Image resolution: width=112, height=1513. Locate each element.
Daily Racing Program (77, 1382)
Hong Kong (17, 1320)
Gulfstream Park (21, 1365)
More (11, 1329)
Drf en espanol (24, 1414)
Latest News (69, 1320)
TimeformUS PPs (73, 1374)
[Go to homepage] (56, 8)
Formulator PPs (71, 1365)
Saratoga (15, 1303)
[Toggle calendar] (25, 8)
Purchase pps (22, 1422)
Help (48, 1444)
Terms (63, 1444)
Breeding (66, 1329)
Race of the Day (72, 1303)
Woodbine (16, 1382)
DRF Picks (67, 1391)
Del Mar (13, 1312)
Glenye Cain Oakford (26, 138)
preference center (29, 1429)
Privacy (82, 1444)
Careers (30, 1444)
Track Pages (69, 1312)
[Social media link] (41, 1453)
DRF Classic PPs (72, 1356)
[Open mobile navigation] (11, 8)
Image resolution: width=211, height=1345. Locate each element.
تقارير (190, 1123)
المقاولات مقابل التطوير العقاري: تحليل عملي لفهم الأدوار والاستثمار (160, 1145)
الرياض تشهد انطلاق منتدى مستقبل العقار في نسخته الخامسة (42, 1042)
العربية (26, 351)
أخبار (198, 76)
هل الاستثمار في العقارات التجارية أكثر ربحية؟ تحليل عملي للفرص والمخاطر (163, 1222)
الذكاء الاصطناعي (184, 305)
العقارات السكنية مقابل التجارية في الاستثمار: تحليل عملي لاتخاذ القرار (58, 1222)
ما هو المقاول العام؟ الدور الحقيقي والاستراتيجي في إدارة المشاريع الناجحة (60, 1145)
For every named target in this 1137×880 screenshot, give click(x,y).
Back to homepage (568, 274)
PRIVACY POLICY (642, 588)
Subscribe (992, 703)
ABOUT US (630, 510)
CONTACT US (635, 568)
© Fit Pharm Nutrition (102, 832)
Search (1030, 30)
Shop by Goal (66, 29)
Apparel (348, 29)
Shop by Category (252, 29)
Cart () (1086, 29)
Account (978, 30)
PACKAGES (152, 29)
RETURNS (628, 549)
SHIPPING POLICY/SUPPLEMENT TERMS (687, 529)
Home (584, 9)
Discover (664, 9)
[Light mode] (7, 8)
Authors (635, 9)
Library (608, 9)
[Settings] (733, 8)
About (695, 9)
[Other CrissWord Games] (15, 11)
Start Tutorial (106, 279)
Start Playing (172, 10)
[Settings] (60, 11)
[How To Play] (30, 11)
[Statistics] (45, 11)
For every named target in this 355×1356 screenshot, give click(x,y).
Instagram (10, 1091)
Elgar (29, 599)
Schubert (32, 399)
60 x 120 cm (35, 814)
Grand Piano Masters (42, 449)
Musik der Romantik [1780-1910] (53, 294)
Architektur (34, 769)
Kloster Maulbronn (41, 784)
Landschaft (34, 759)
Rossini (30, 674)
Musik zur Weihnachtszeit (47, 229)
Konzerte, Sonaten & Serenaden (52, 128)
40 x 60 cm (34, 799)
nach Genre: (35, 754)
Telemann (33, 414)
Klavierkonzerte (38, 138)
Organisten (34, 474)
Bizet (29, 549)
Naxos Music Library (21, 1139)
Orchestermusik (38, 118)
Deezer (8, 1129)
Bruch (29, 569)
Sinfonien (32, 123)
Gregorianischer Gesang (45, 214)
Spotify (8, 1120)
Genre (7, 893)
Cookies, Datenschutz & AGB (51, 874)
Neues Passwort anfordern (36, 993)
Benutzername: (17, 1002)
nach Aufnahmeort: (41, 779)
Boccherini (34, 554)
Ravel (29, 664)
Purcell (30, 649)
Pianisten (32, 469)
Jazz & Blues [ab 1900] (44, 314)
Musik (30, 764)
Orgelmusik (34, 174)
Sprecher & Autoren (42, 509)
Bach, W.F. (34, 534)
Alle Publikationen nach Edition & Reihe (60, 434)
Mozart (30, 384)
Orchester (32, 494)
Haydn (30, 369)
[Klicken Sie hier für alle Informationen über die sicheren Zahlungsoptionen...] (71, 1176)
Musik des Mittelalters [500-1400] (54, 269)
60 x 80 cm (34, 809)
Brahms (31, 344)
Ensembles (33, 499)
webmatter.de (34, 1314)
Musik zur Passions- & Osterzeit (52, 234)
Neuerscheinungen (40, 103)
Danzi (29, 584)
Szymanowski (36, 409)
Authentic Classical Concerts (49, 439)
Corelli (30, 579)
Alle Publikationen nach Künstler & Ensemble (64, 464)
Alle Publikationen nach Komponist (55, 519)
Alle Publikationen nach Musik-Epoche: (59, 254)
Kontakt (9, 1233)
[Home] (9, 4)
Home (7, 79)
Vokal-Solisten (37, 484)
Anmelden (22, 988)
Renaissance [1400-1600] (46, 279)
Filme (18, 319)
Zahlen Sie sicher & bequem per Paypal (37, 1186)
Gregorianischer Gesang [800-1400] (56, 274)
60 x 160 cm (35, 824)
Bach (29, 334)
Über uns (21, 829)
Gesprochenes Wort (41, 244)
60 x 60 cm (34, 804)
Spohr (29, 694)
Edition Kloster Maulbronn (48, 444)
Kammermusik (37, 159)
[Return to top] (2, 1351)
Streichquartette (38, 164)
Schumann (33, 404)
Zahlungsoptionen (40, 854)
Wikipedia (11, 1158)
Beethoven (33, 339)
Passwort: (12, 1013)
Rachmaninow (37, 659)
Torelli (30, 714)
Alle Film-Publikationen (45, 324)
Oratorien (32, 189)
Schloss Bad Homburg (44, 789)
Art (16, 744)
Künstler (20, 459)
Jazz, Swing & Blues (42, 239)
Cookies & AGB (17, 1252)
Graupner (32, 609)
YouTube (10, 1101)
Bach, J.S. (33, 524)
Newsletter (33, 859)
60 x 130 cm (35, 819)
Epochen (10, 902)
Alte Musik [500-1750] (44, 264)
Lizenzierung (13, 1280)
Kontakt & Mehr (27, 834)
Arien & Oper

THE EXERCISE – Start at the row containing "Neues Passwort anfordern (36, 993)" and stop after the row containing "Musik des Mittelalters [500-1400] (54, 269)". Write those rows again with "Orchester" swapped for "Ensembles" and nothing else changed.

EXPECTED ANSWER –
Neues Passwort anfordern (36, 993)
Benutzername: (17, 1002)
nach Aufnahmeort: (41, 779)
Boccherini (34, 554)
Ravel (29, 664)
Purcell (30, 649)
Pianisten (32, 469)
Jazz & Blues [ab 1900] (44, 314)
Musik (30, 764)
Orgelmusik (34, 174)
Sprecher & Autoren (42, 509)
Bach, W.F. (34, 534)
Alle Publikationen nach Edition & Reihe (60, 434)
Mozart (30, 384)
Ensembles (32, 494)
Haydn (30, 369)
[Klicken Sie hier für alle Informationen über die sicheren Zahlungsoptionen...] (71, 1176)
Musik des Mittelalters [500-1400] (54, 269)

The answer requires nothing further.